*Task instructions*
Your answer must consist of the records exactly as given, with no pictures included.

======== Data under study ========

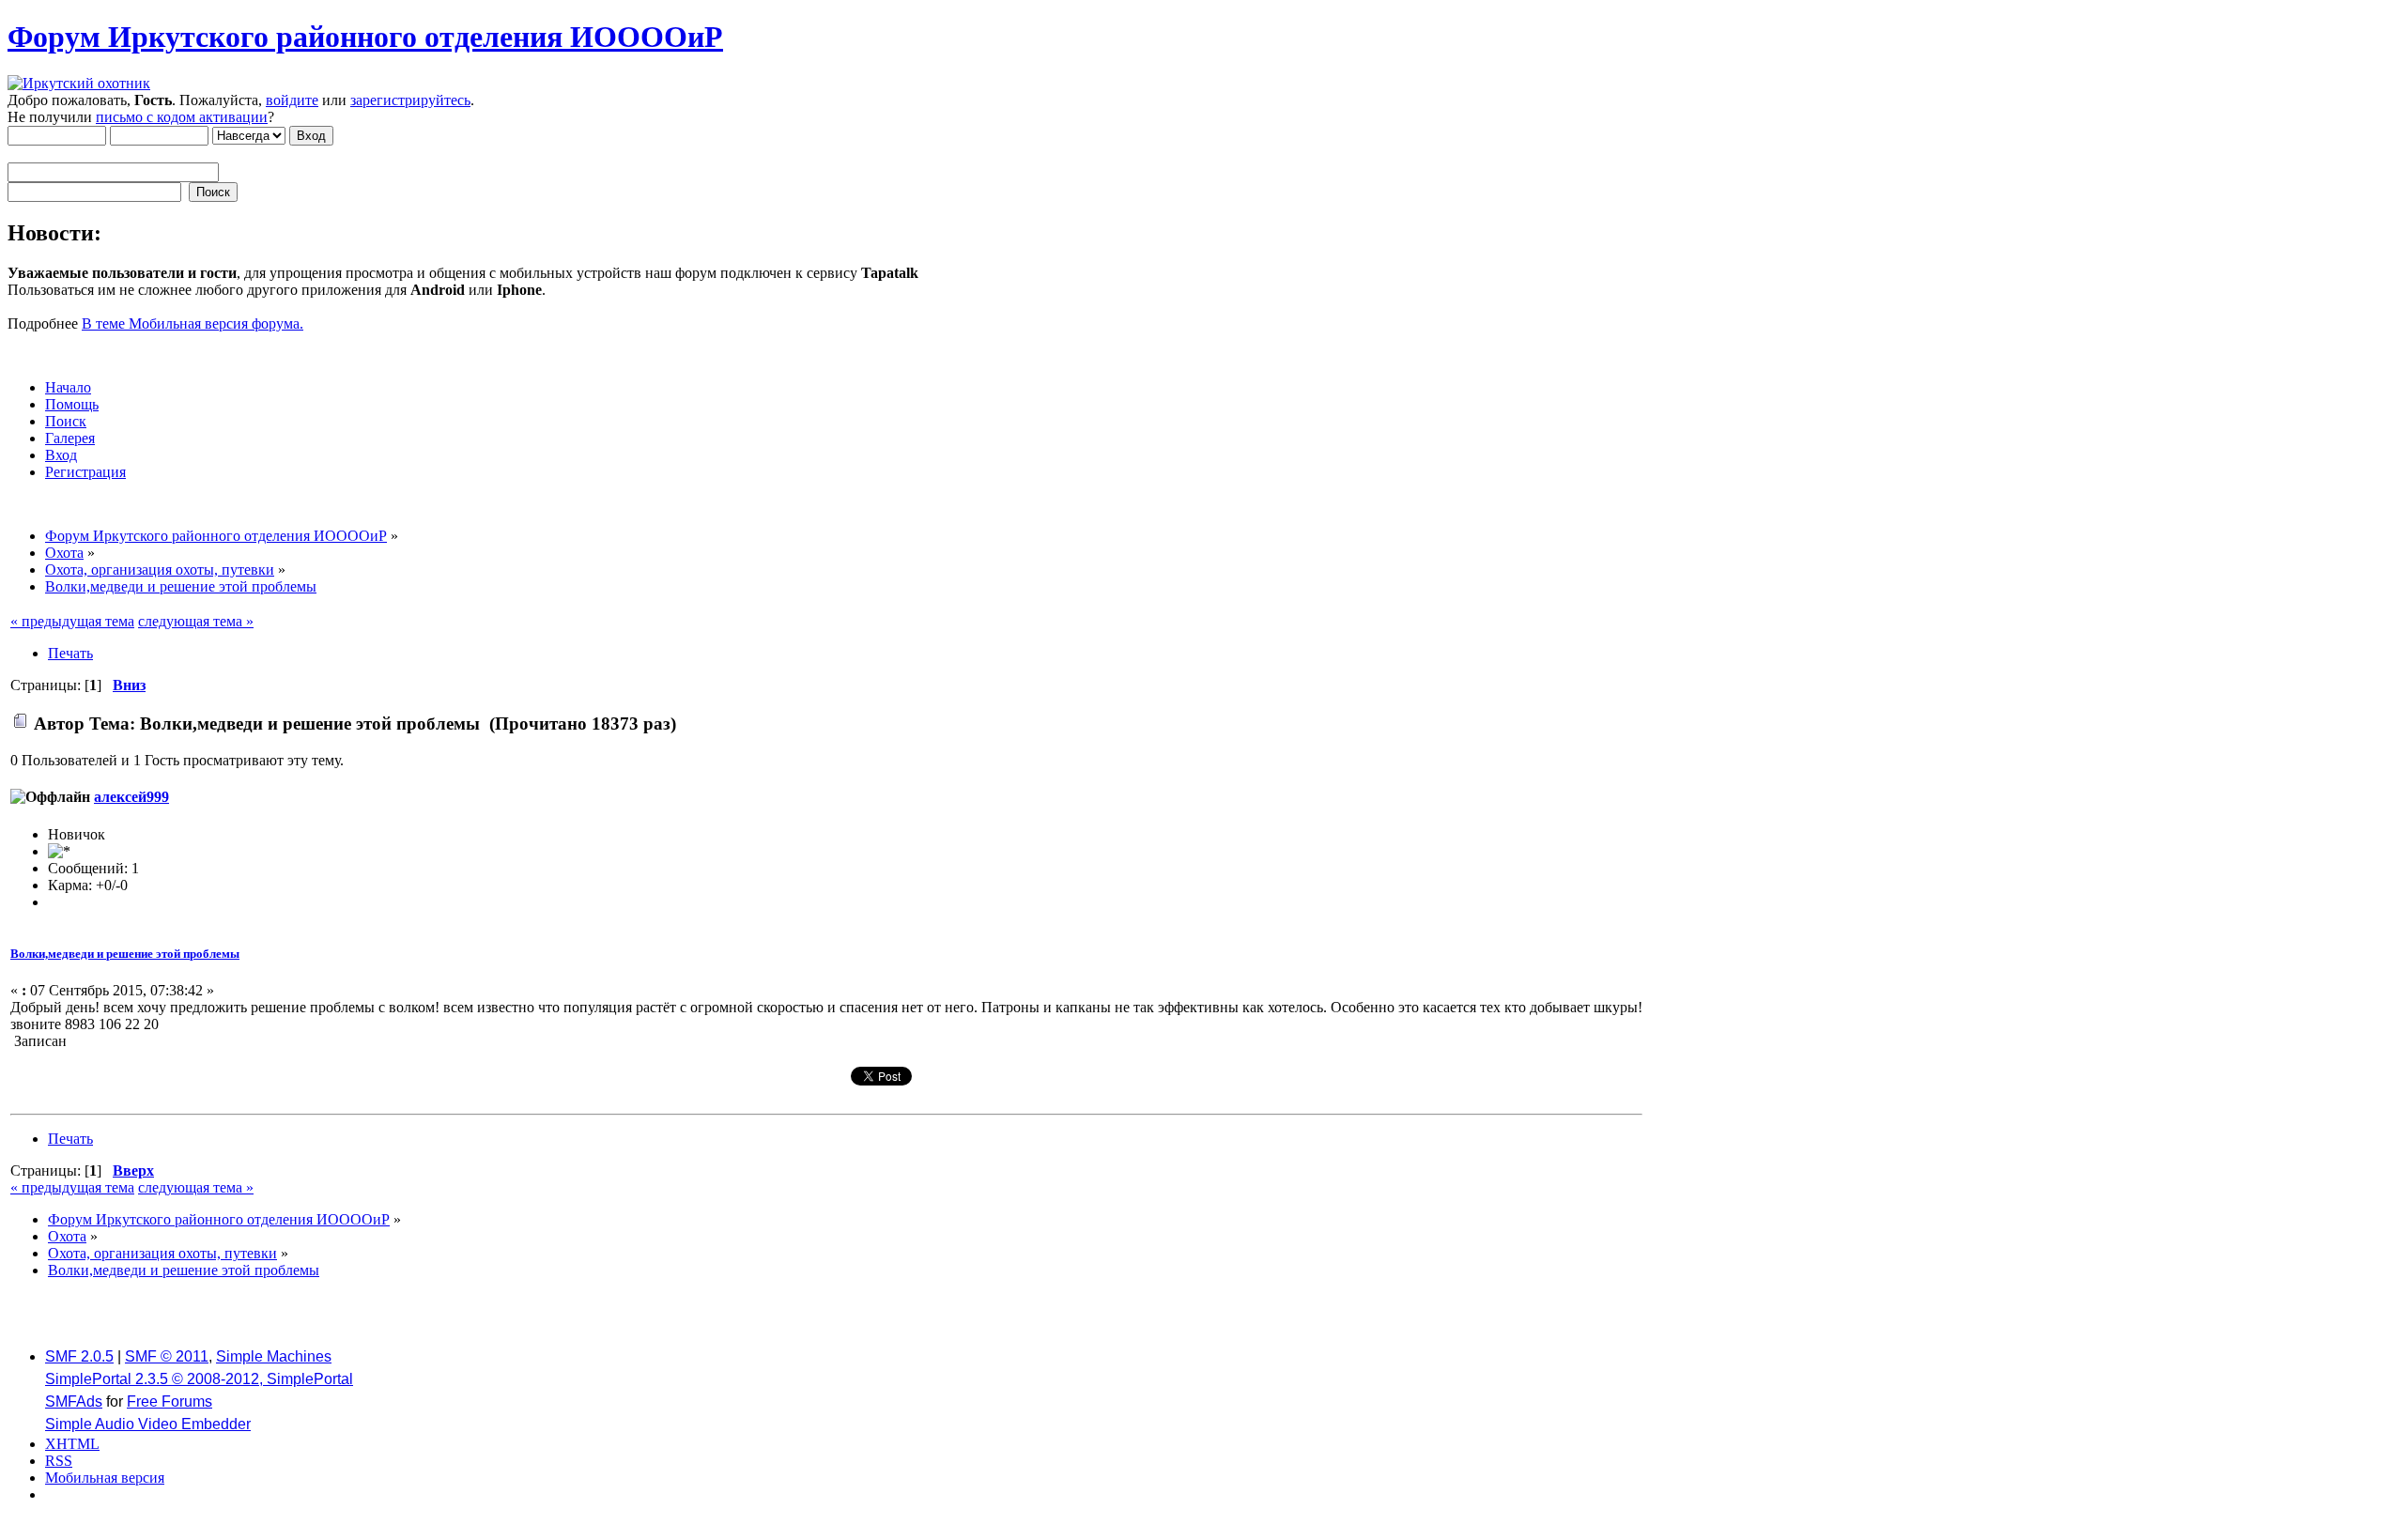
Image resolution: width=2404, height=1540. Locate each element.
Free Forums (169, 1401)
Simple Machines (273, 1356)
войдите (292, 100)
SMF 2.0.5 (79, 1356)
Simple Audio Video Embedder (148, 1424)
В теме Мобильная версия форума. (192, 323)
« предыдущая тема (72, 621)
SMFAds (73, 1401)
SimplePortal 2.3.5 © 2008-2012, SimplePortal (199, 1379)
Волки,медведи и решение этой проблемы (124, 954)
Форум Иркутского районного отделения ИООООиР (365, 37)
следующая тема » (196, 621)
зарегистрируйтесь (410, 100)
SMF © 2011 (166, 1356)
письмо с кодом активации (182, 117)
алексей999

========

*Solution to the exercise*
Image resolution: width=2404, height=1540. Locate each element.
Free Forums (169, 1401)
Simple Machines (273, 1356)
войдите (292, 100)
SMF 2.0.5 (79, 1356)
Simple Audio Video Embedder (148, 1424)
В теме Мобильная версия форума. (192, 323)
« предыдущая тема (72, 621)
SMFAds (73, 1401)
SimplePortal 2.3.5 © 2008-2012, SimplePortal (199, 1379)
Волки,медведи и решение этой проблемы (124, 954)
Форум Иркутского районного отделения ИООООиР (365, 37)
следующая тема » (196, 621)
зарегистрируйтесь (410, 100)
SMF © 2011 (166, 1356)
письмо с кодом активации (182, 117)
алексей999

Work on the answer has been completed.